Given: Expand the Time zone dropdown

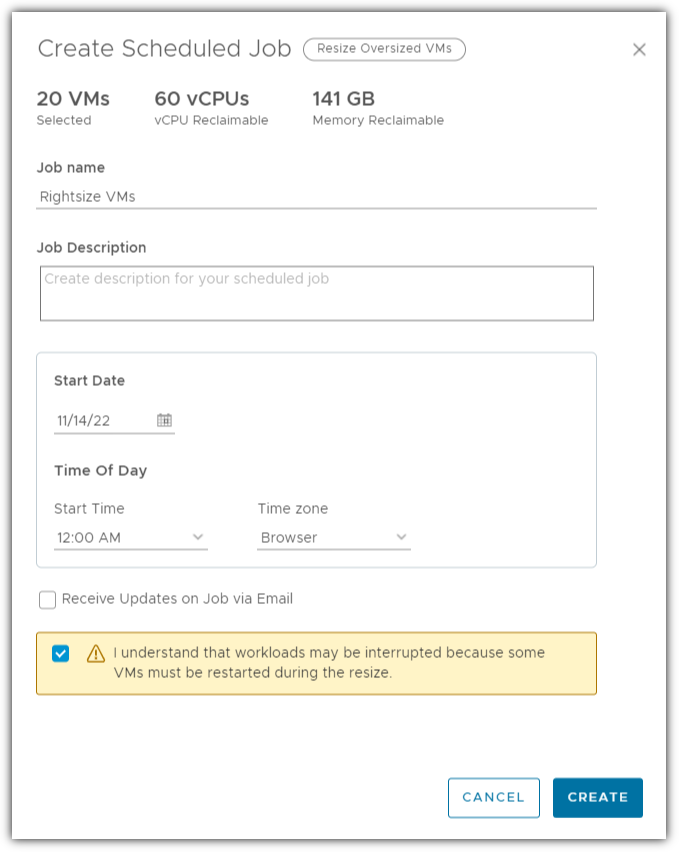Looking at the screenshot, I should (334, 538).
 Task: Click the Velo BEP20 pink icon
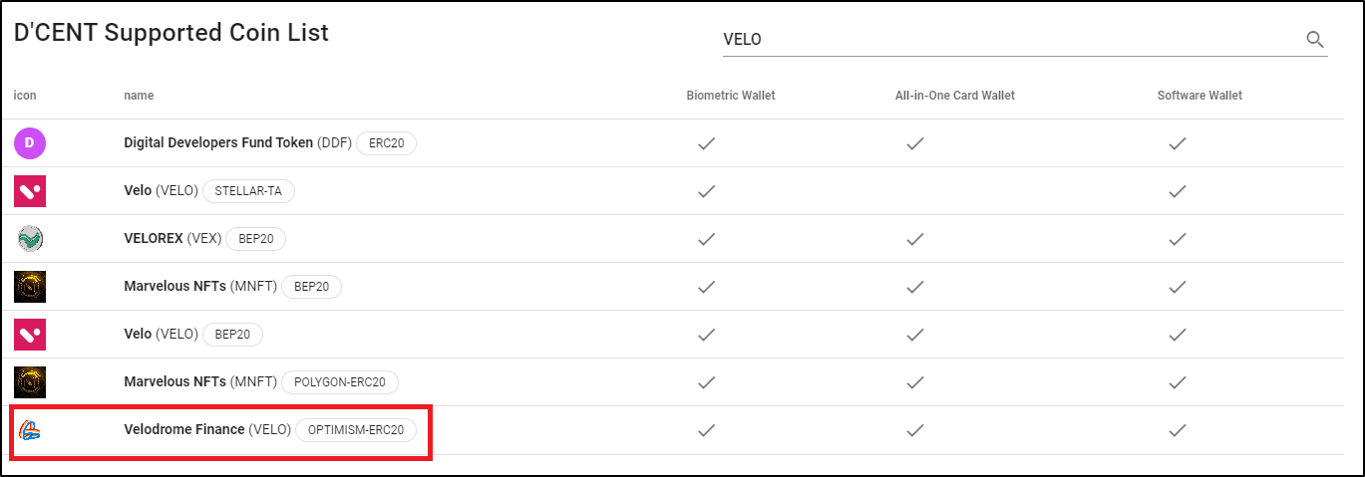click(29, 335)
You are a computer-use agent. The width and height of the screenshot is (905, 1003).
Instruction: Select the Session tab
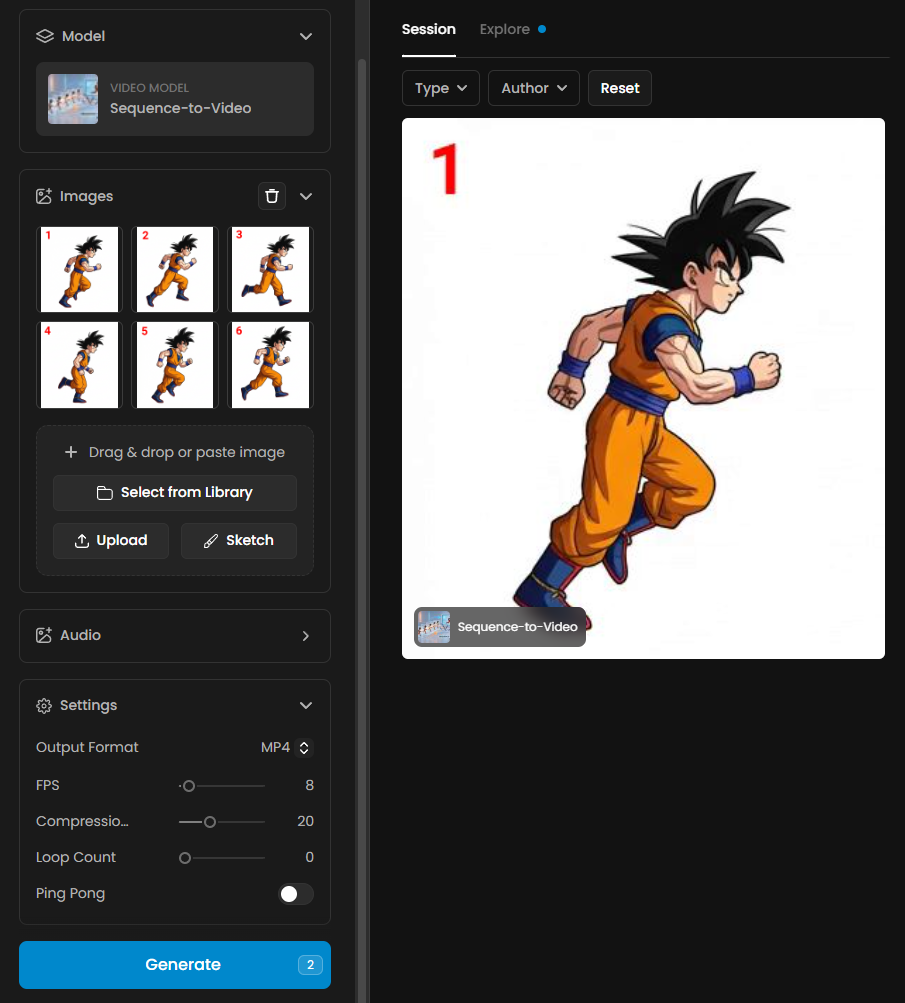pos(429,29)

_ _ _

▶ **TASK STATEMENT**:
An exact copy of all the records, free of pictures, is the expected answer.

▶ **WRITTEN ANSWER**:
Given: Expand the Time zone dropdown

Looking at the screenshot, I should (334, 538).
 Task: Click the Velo BEP20 pink icon
click(29, 335)
You are a computer-use agent. The width and height of the screenshot is (905, 1003).
Instruction: Select the Session tab
pos(429,29)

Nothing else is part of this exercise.